The games played by Wenger, Ferguson and East 17

Within the last 24 hours there have been bizarre rants from both Wenger and Ferguson, seemingly unprovoked, angry digs at imaginary deviants who have been laying into their innocent, virtuous, maltreated players. No-one takes these seriously, and the few who can be bothered to react do so by laughing at their blinkeredness (nb, surely there’s a better word?).

I guess I’ll never know with certainty what they’re thinking, but I’m pretty convinced that this – and indeed, every absurd whinge they’ve had over the past decade and more – is all part of a masterplan. As with East 17’s finest numbers, I trust that they’re not taking themselves seriously, and that what ostensibly appears to be sheer lunacy (ski hats as tall as top hats?) is just an ironic façade, designed to elicit mild hysteria amongst gormless punters who will take the bait and plaster them over the newspapers. Behind closed doors, I’m convinced that Arsene, Sir Alex and East 17 are all sniggering to themselves, whilst giving themselves pats on the back for the straight-faced manner in which they repeatedly deliver these performances.

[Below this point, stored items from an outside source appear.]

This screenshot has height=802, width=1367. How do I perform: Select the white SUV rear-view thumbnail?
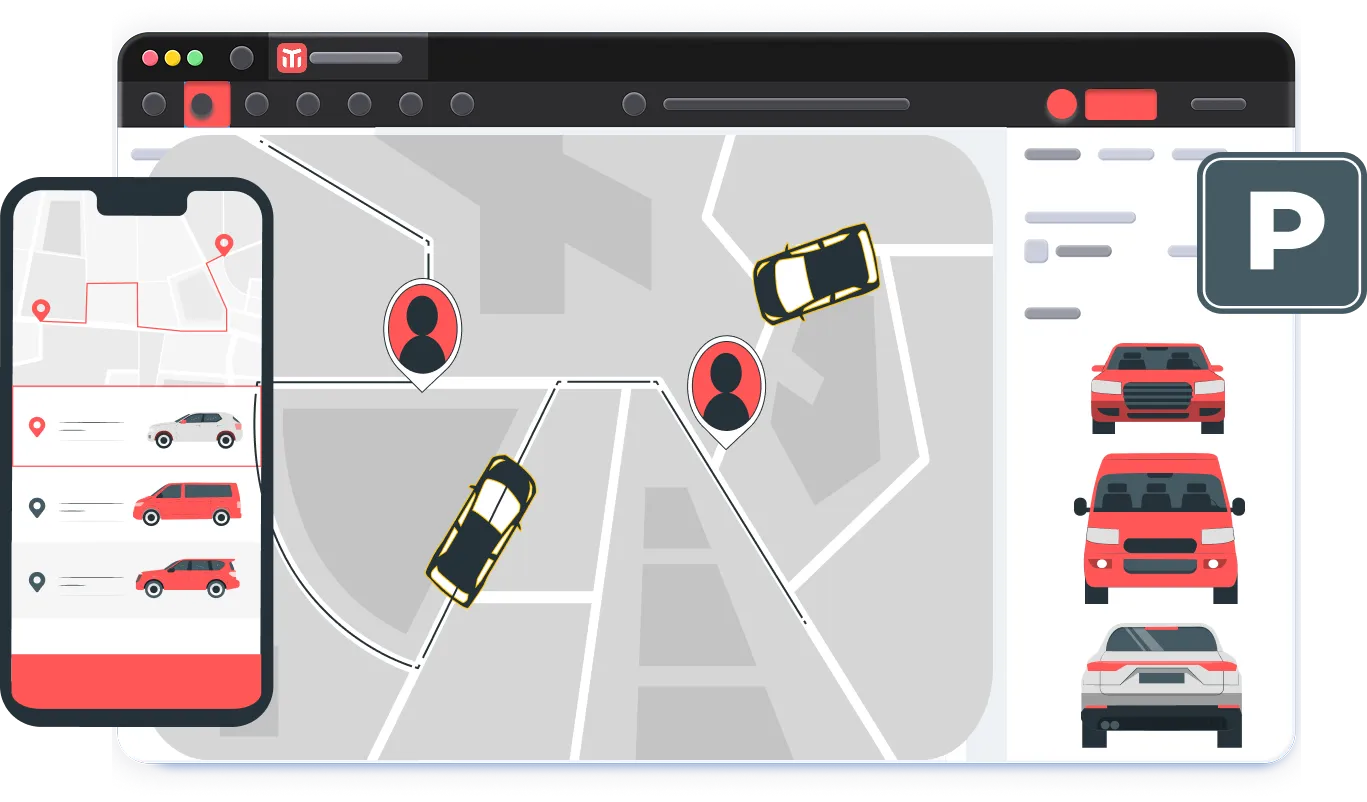[1161, 685]
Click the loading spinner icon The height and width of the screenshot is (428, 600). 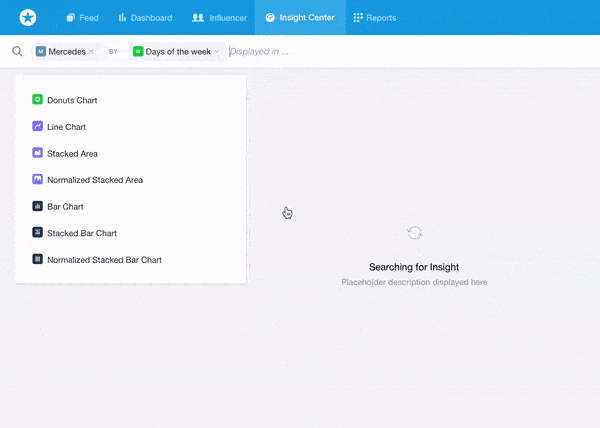coord(414,233)
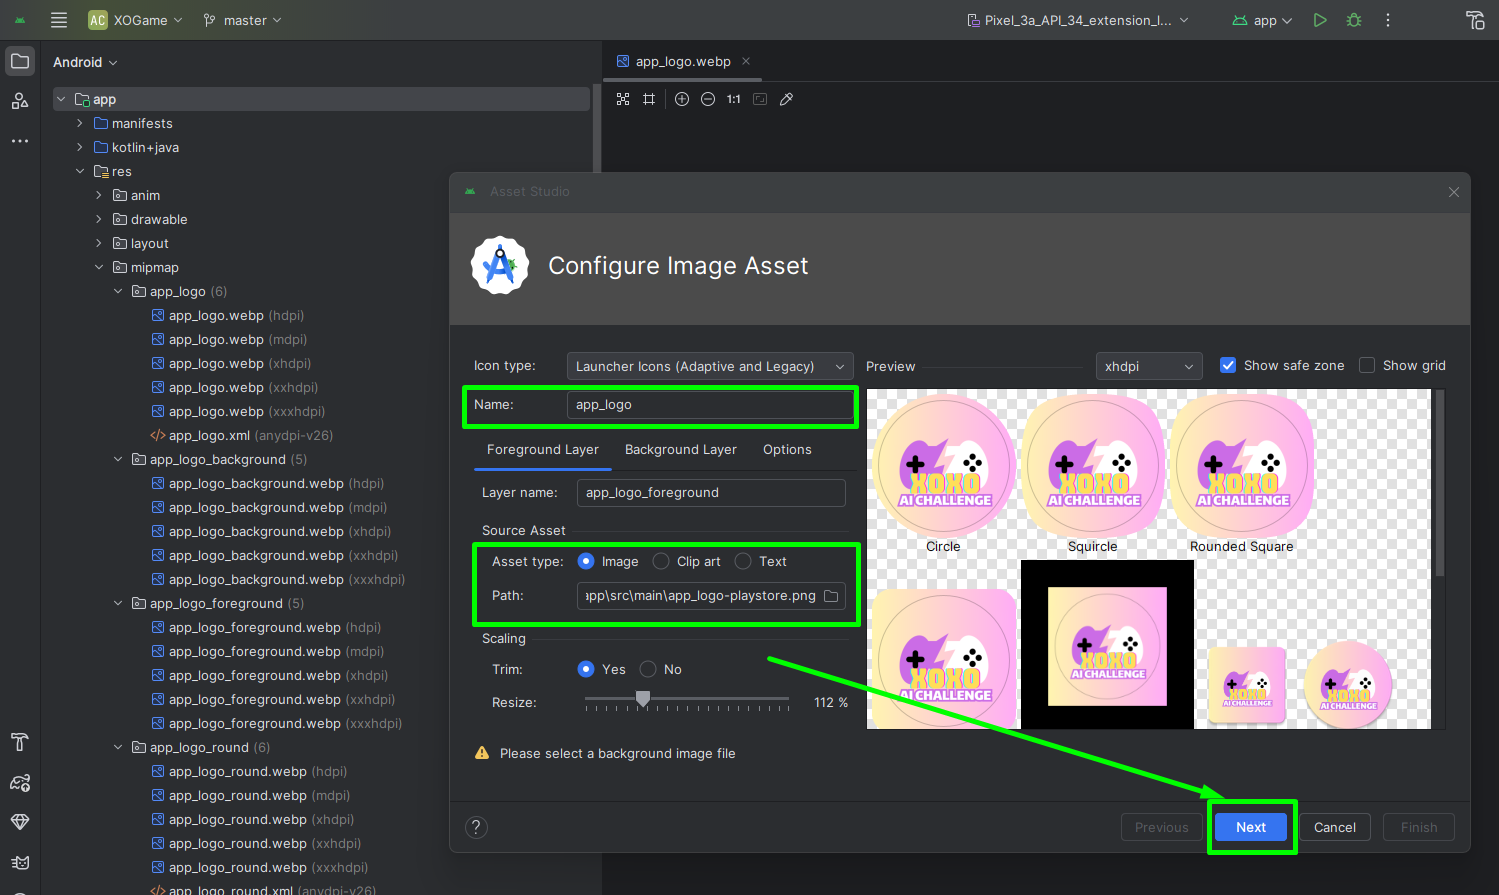Image resolution: width=1499 pixels, height=895 pixels.
Task: Select No for the Trim option
Action: tap(648, 670)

In the cases of both Wenger and Ferguson, I can only presume that the repeated refusals to accept publicly that their own team and players are to blame for any setbacks are part of their winning mentality. In football it seems that nice guys come last. Wenger and Ferguson only want to win, and that typically means engendering a them-against-us mentality, attempting to pressurise officials and shielding their players from any external negativity. Within the privacy of the dressing-room I doubt that Wenger shrugged off the defeat against Stoke by advising his players that the naughty ruffians were being nasty. He probably went mad at them. Ferguson has probably had stern words with Rooney and possibly given him a slap just to reinforce the point that he’d damn well better not lose it with the refs any more. But in public, they trot out their whinges and rants, deflecting attention from the shortcomings of the players, all in the name of winning, winning, winning.

Mind you, if this isn’t the case, and Wenger, Ferguson and East 17 truly believe in the balderdash they spout, then I despair.